The Game Changing Index is one of the people-readiness tools at the heart of how we work. It maps every leader's natural inclination across five game-changing roles: Patterns, Productivity, Possibilities, Progress, and People. When I talk about it in workshops, I keep hearing the same gentle complaint. The five P's, in their formal definitions, sound a little textbook. People want them in working English.
So here they are, written the way I'd explain them to a senior team in a workshop, rather than the way the assessment guide would put them.
Patterns
The Patterns player is the one in your team who sees the shape underneath the noise. They notice what's repeating. They spot the structural cause when everyone else is reacting to the symptom. In a strategy meeting, they're the one who pauses and says “we've been here before, and the last time this happened the reason was...”
You'll know your Patterns player by the questions they ask. They tend to want to understand the system before they propose a move. They're often quieter than the room. They almost always notice the long-running pattern that nobody else is naming.
Without one, the team keeps treating new symptoms of the same structural problem.
Productivity
The Productivity player is the one who turns intent into output. They are not the cheerleader. They are the engine. Give them a clear brief and a deadline, and they will deliver the work, on time, to standard, again and again.
You'll know your Productivity player by the absence of drama. They get it done. They follow up. They close loops. The room rarely notices them until you remove them, and then everything slows down by about thirty percent.
Without one, the team's plans turn into wishes.
Possibilities
The Possibilities player is the one who can see what isn't there yet. They are the imaginer. They are the source of the idea that everyone else then turns into a plan. In a strategy session, they're the one who says “what if we did something completely different”.
You'll know your Possibilities player by their willingness to be wrong out loud. They float ideas that don't always land. They reach for what could be, not what is. The room sometimes finds them exhausting. The room is also lost without them.
Without one, the team optimises the present and misses the future.
Progress
The Progress player is the one who moves the work forward when it stalls. They are not the imaginer or the engine. They are the unblocker. They notice when something is stuck, work out why, and move it past the obstacle.
You'll know your Progress player by their relationship to friction. They don't tolerate it. They will pick up the phone, walk into the room, escalate to the level that solves it, and quietly get the work flowing again. They are sometimes mistaken for the Productivity player, but they're doing something different. Productivity delivers. Progress unsticks.
Without one, the team has lots of in-flight work and very little movement.
People
The People player is the one who holds the team together. They are the empathiser. They notice when someone is struggling, when a relationship is fraying, when the morale is starting to dip. They invest the time it takes to keep the human side healthy.

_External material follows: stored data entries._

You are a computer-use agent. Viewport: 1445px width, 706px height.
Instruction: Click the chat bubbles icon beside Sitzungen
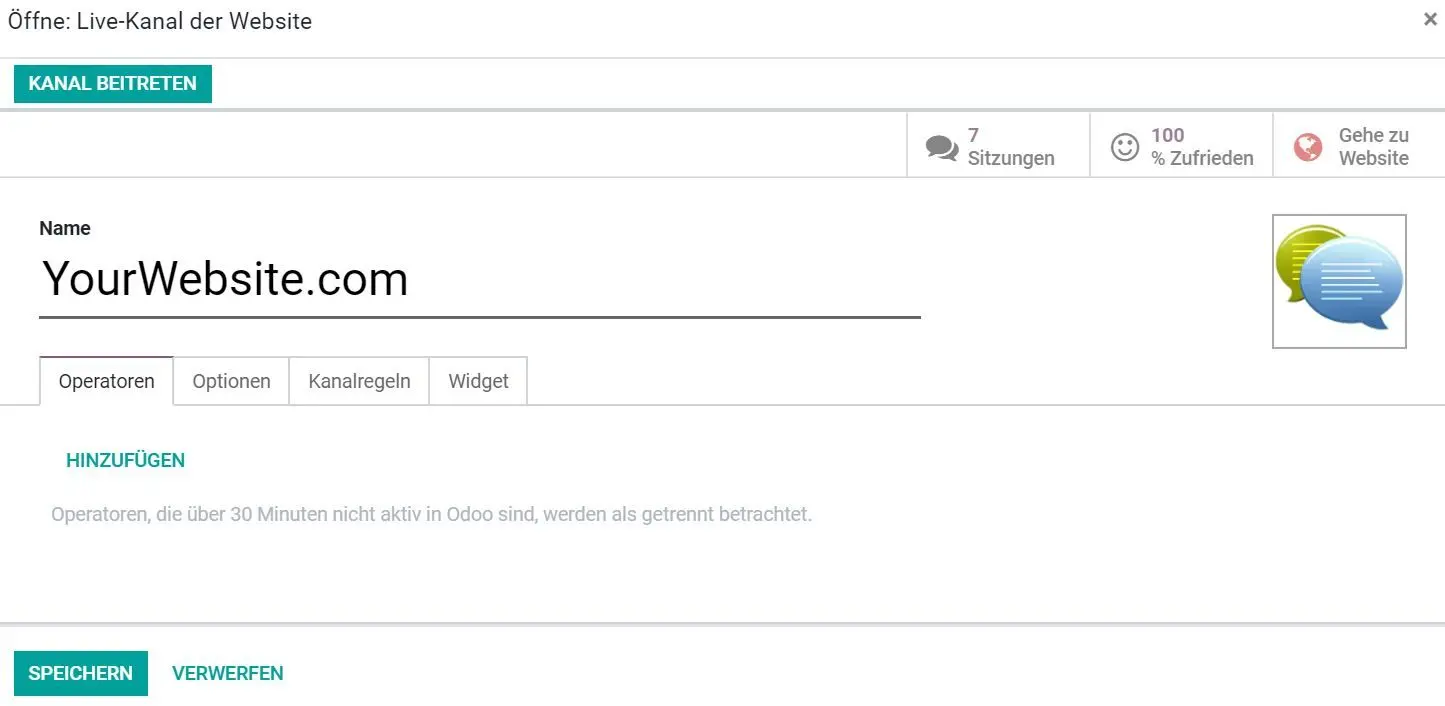point(942,148)
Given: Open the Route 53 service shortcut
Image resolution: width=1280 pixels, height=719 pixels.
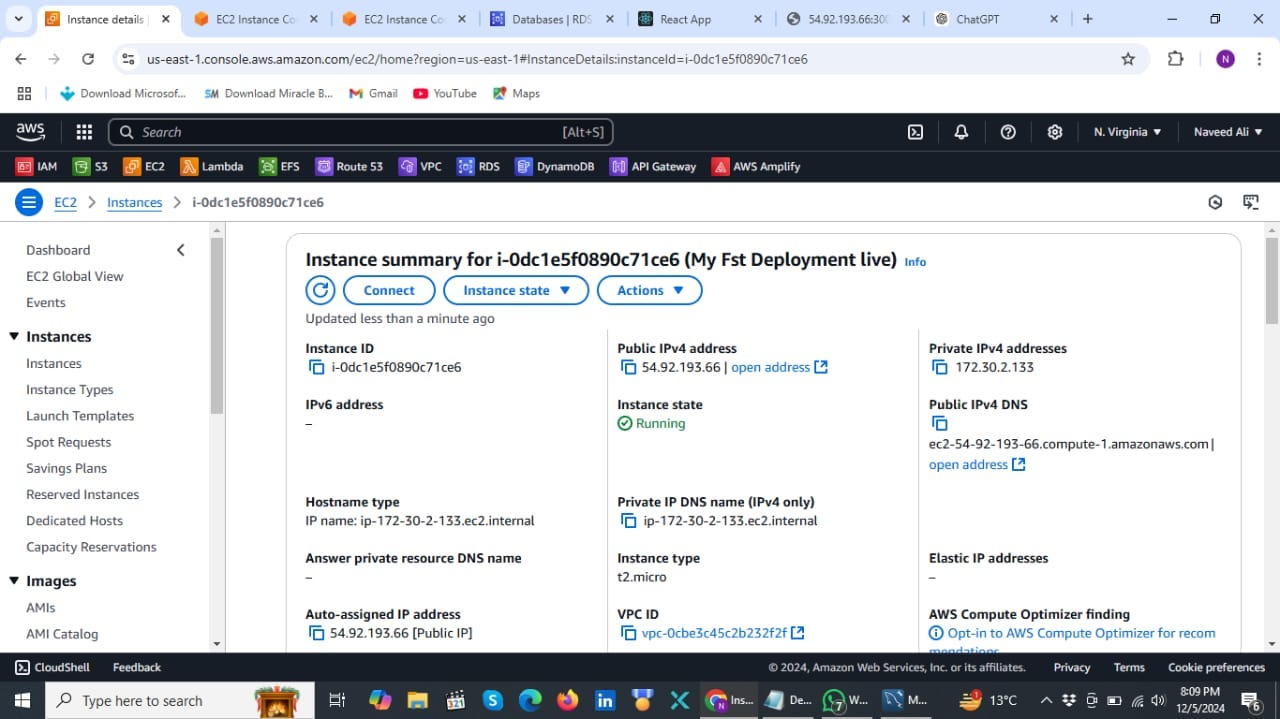Looking at the screenshot, I should pyautogui.click(x=349, y=166).
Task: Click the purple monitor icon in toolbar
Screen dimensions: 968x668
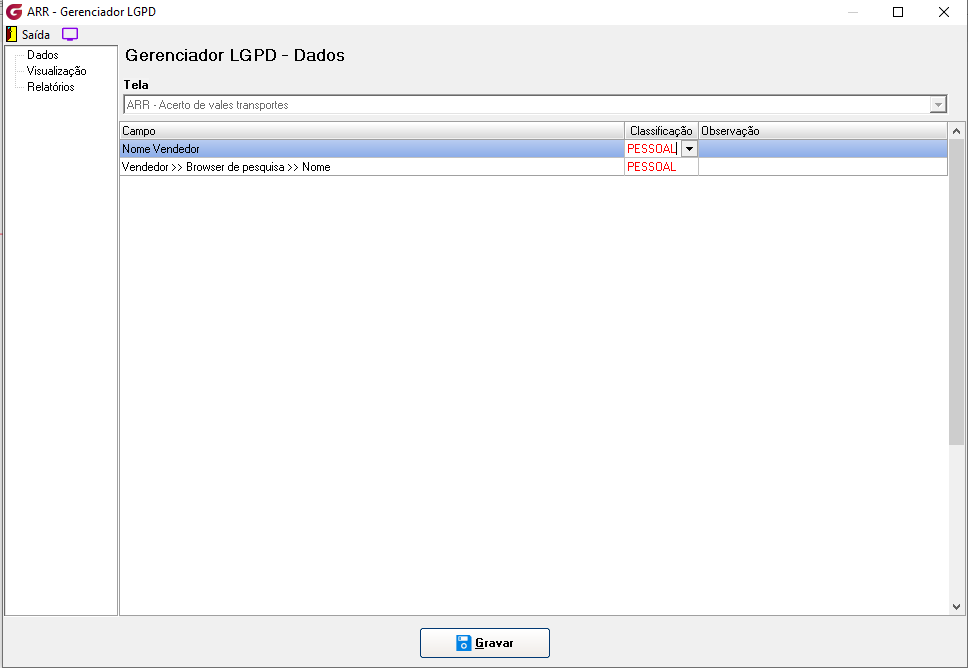Action: pos(70,35)
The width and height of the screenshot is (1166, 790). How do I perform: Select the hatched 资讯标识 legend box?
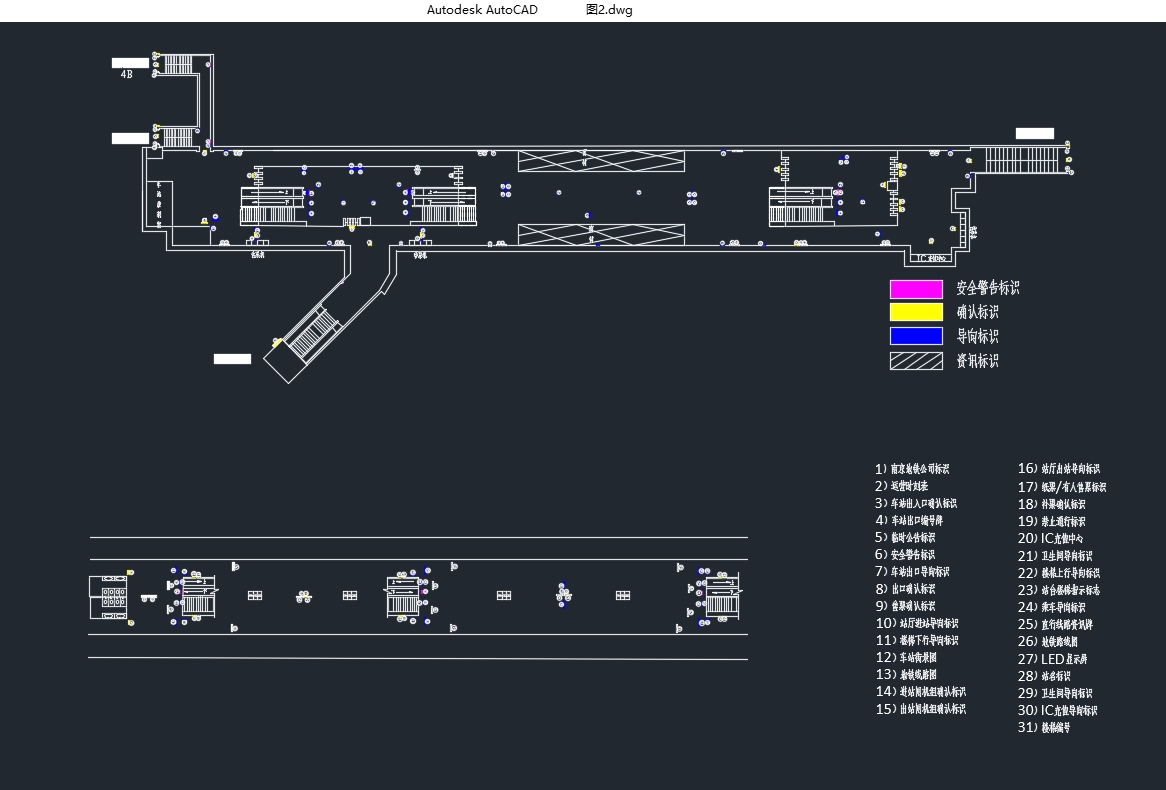tap(916, 361)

You'll know your People player by the conversations they have around the edges of meetings. They check in. They follow up. They notice the body language. They are sometimes mistaken for soft when they are doing the hardest, most invisible work in the team.

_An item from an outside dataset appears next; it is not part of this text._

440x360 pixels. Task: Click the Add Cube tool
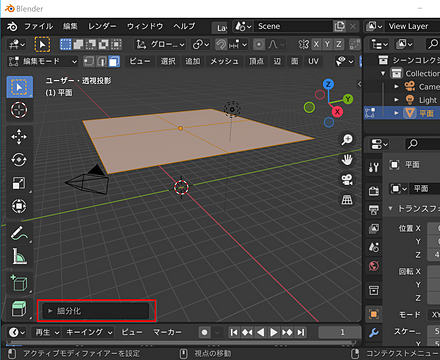pos(19,283)
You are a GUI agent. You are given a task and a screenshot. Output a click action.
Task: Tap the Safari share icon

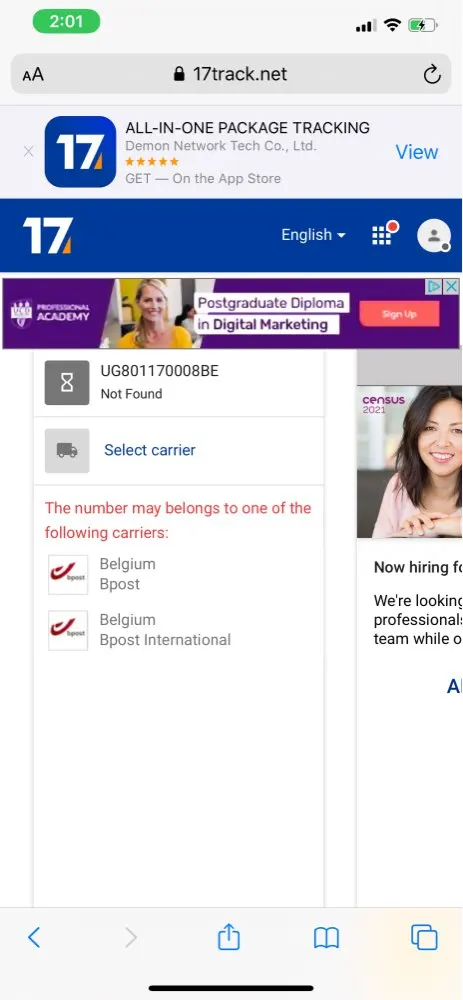pyautogui.click(x=229, y=938)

Without one, the team performs in public and decays in private.
Why this matters in practice
Almost every senior team I run the GC Index on is short of at least one of the five. Sometimes two. The team has often hired more of what it already has, because like recruits like, and the missing role has stayed missing for years.
The first piece of work, almost always, is to see the picture clearly. Once a team can see its own composition, the next moves get obvious. Sometimes it's a hire. Sometimes it's a role redesign. Sometimes it's the realisation that a particular team member, currently miscast, would be a brilliant Patterns player if you actually let them play that role instead of the one their title implies.
The five P's are a language. The diagnostic is what gives the team permission to use it. Once they have it, they tend to keep using it for years.
A small habit that helps
If you're a leader reading this and you want a five-minute version of the exercise, here it is.
Picture your senior team. For each of the five P's, name the person on the team you would describe as the strongest player. If you can't name one, that's the gap. If you've named the same person against two, that's a different kind of gap. Either way, you've just done the most useful version of this exercise that doesn't involve actually running the assessment.
The full version, with proper scoring and a debrief, is what we run for clients. The five-minute version is what you can run for yourself, in the time it takes to make a cup of tea.